In order to cope with the threats, CDC is adopted five major tasks in order to support initiatives of the White House’s National Strategy to Combat Antibiotic Resistant Bacteria (https://www.whitehouse.gov/sites/default/files/docs/carb_national_strategy.pdf)and the President’s Executive Order(https://www.whitehouse.gov/the-press-office/2014/09/18/executive-order-combating-antibiotic-resistant-bacteria)

 Slow the Development of Resistant Bacteria and Prevent the Spread of Resistant Infections
 Strengthen National One-Health Surveillance Efforts to Combat Resistance
 Advance Development and Use of Rapid and Innovative Diagnostic Tests for Identification and Characterization of Resistant Bacteria
 Accelerate Basic and Applied Research and Development for New Antibiotics, Other Therapeutics, and Vaccines
 Improve International Collaboration and Capacities for Antibiotic Resistance Prevention, Surveillance, Control, and Antibiotic Research and Development

In order to fully implement the National Strategy for Combating Antibiotic-Resistant Bacteria, the FY16 AR Solution Initiative was adopted. This implementation will include: comprehensive tracking and detection of antibiotic-resistant bacteria, faster outbreak response, insights for research innovation, better patient care, improved prescribing, increased susceptibility testing, nationwide implementation of CDC’s Core Elements of Hospital Antibiotic Stewardship (http://www.cdc.gov/getsmart/healthcare/implementation/core-elements.html), and global partnerships for prevention and detection.

The FY16 budget also supports a $14 million increase for the National Healthcare Safety Network (NHSN)—the nation’s leading system to track healthcare-associated infections, including antibiotic resistance and antibiotic use—as a companion to CDC’s FY16 Antibiotic Resistance Solutions Initiative, supporting multiple goals under the National Strategy, including new activities to better understand and monitor sepsis, leading to enhanced prevention to save lives.

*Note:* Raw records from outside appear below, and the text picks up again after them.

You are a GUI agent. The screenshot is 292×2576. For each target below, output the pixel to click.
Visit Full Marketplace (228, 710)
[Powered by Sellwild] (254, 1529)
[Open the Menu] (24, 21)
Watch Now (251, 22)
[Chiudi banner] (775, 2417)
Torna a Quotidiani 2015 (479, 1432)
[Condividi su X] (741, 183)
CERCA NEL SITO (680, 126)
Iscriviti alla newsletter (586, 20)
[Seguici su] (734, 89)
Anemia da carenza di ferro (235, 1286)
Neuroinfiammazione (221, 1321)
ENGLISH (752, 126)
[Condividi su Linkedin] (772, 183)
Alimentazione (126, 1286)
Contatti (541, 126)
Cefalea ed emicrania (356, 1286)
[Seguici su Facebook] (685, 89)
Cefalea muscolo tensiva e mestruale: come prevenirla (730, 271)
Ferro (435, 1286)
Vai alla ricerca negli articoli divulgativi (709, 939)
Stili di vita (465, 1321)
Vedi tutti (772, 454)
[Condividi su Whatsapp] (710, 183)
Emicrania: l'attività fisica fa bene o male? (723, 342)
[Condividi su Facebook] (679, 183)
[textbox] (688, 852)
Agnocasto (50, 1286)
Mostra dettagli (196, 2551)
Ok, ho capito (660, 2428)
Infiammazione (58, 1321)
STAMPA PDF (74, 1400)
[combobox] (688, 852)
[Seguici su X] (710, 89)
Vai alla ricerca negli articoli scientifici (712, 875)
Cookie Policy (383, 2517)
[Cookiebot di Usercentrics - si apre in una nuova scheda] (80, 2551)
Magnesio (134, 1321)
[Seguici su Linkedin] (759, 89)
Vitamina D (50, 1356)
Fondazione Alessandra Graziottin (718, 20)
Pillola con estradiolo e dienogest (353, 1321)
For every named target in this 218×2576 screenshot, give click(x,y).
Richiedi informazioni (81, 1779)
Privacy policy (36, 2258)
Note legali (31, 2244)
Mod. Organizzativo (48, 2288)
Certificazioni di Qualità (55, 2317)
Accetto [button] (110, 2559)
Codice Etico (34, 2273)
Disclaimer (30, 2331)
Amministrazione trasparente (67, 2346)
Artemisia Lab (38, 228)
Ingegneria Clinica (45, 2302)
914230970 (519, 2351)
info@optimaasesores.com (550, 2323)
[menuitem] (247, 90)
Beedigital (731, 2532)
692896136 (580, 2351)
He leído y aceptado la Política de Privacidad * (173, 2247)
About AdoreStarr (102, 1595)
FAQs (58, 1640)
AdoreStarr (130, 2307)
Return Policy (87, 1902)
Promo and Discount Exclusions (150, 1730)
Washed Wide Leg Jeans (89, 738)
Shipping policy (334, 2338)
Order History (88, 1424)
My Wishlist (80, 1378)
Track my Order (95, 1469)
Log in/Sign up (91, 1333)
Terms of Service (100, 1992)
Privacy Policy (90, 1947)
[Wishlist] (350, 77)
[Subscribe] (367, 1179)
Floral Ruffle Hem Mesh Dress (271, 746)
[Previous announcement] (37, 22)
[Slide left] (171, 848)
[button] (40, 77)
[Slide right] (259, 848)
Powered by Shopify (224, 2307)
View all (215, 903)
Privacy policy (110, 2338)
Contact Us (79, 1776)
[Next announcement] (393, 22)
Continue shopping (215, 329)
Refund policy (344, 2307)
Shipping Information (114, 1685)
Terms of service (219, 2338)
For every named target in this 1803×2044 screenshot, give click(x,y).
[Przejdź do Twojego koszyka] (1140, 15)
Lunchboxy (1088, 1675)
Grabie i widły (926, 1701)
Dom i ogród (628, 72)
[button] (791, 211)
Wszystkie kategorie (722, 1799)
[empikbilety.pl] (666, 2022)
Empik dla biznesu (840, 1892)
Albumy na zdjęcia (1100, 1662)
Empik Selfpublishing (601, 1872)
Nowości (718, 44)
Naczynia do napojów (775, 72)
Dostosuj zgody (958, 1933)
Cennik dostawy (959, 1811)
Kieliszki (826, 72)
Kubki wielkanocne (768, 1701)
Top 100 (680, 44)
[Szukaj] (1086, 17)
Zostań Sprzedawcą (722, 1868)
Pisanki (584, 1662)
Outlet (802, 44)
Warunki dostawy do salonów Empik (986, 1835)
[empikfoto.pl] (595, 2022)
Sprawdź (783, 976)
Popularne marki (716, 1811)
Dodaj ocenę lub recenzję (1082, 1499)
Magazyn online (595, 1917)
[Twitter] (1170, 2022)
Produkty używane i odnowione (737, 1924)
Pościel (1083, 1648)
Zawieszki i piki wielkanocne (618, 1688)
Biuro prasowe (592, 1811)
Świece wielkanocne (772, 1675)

One of the elements of the initiative is advance development and use of rapid and innovative diagnostic tests for identification and characterization of resistant bacteria. FY 16 AR Solution initiative also includes comprehensive tracking and detection of antibiotic-resistant bacteria.

According to the National Action Plan to Combat Antibiotic-Resistant Bacteria released on 27, March, 2015, Improved detection and control of antibiotic resistance in human and animal pathogens will be achieved through a “One-Health” approach to disease surveillance that integrates data from multiple monitoring networks. To achieve the goal by 2020 the government has adopted action plan in order to generate significant outcomes.